CORVALLIS, Ore., May 27 (UPI) -- A U.S. scientist says there's a more than one-in-three chance a major earthquake like the one that struck Chile this year could strike the Pacific Northwest.
Oregon State University Associate Professor Chris Goldfinger, a marine geologist, said he and his colleagues have analyzed the U.S. Northwest's seismic history, which includes 41 magnitude 8.2 or higher earthquakes during the past 10,000 years.
"Perhaps more striking than the probability numbers is that we can now say that we have already gone longer without an earthquake than 75 percent of the known times between earthquakes in the last 10,000 years," Goldfinger said.
The last major earthquake to hit the Cascadia Subduction Zone was in January 1700, and scientists are aware of the impact because of written records from Japan documenting the damage caused by an ensuing 30-foot tsunami.

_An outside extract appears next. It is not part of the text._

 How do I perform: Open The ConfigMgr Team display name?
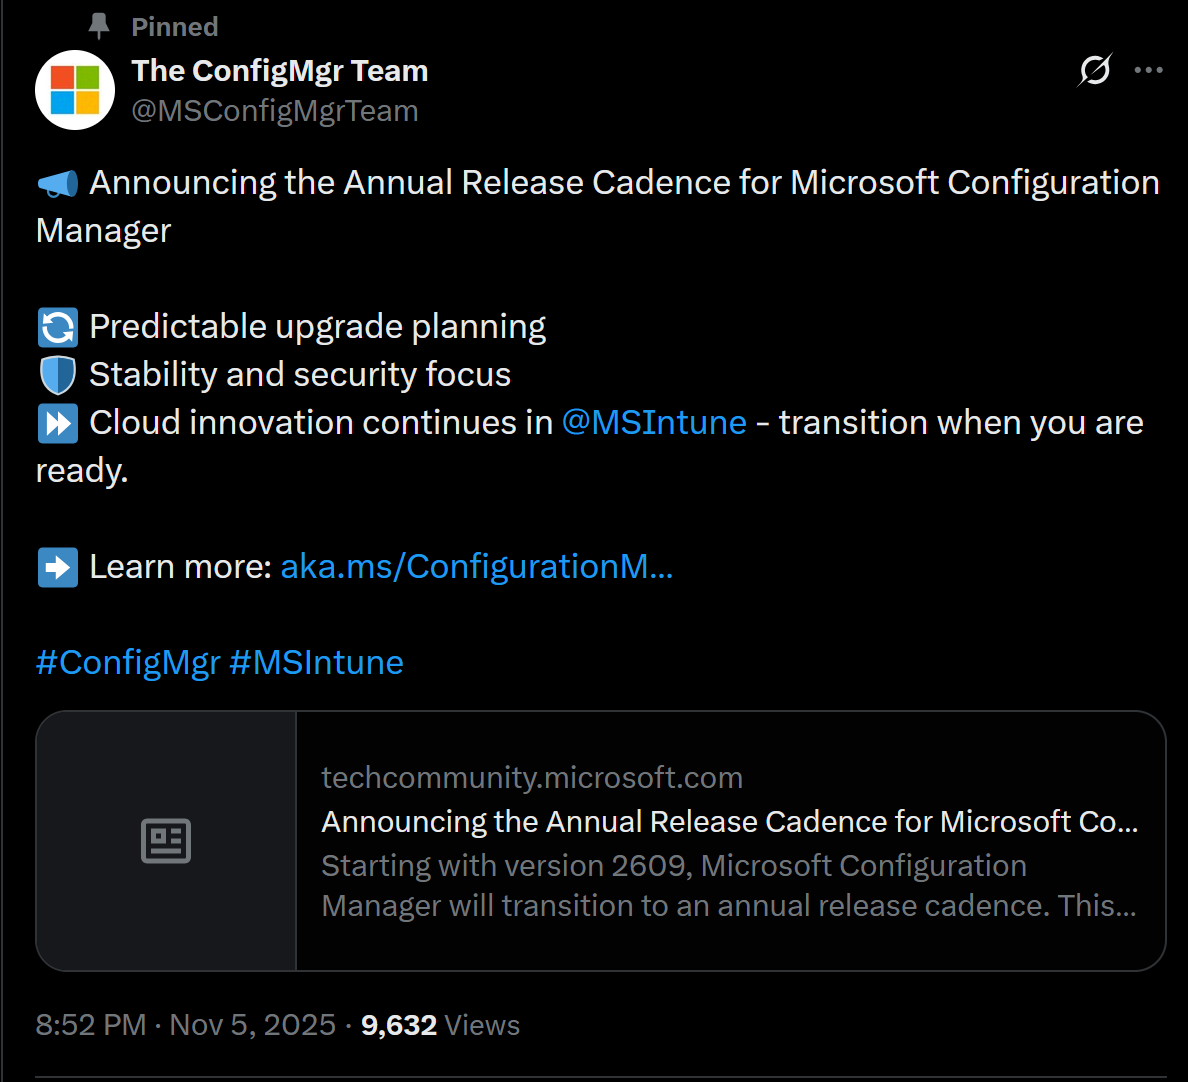(280, 71)
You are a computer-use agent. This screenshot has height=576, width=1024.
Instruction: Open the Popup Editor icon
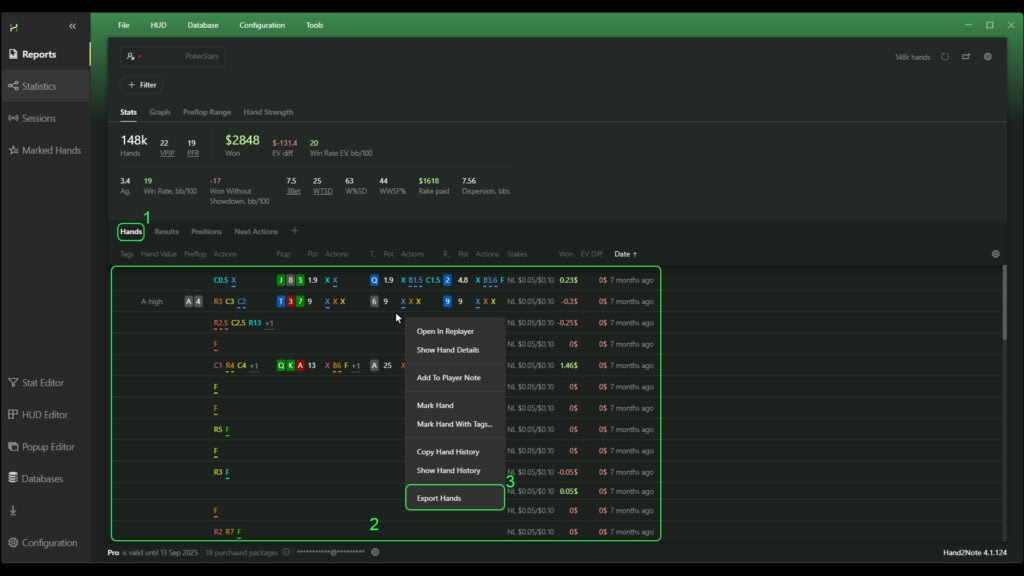click(14, 447)
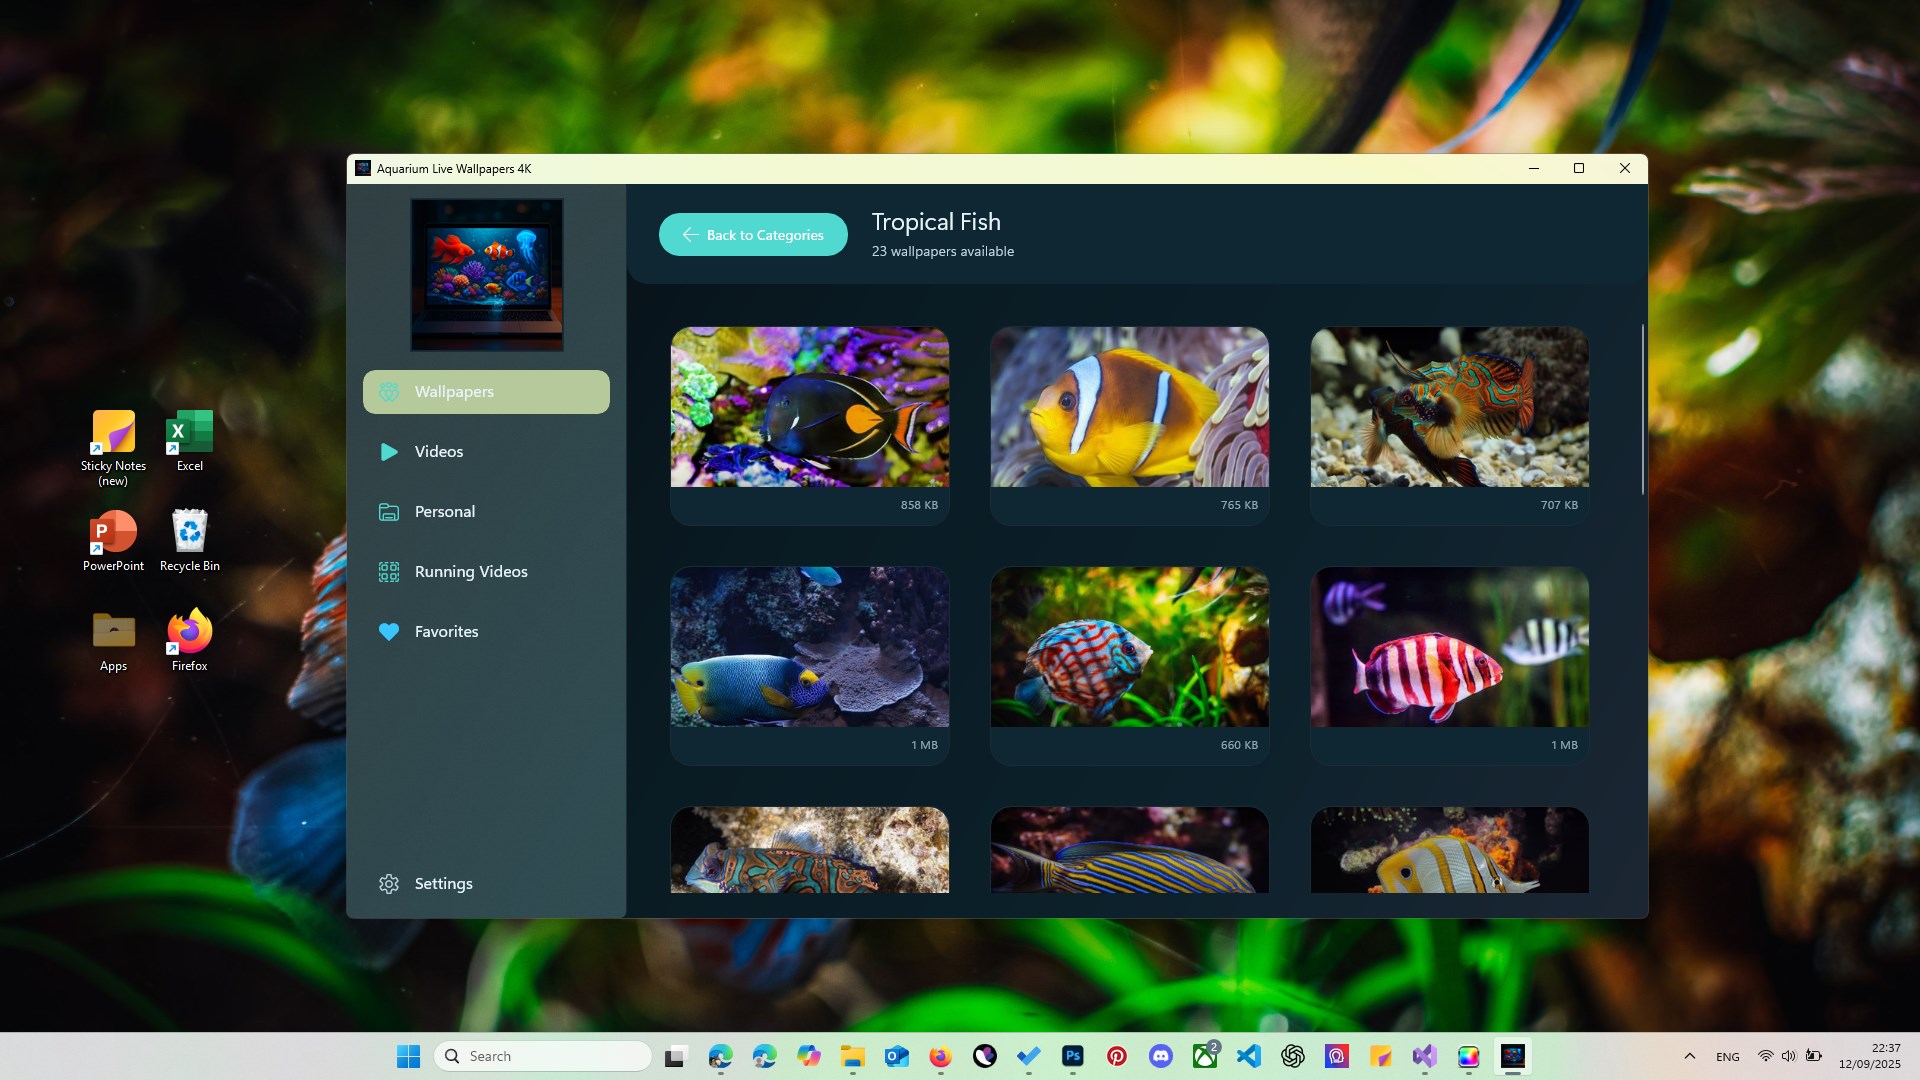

Their knowledge about what happened in Oregon and Washington is more speculative, but he said the consensus is that the physical alteration to the coast was stunning.
Goldfinger says the Pacific Northwest is at risk for an earthquake that could meet or exceed the power of seismic events that took place in Chile, as well as Haiti.
"It is not a question of if a major earthquake will strike, it is a matter of when," Goldfinger said.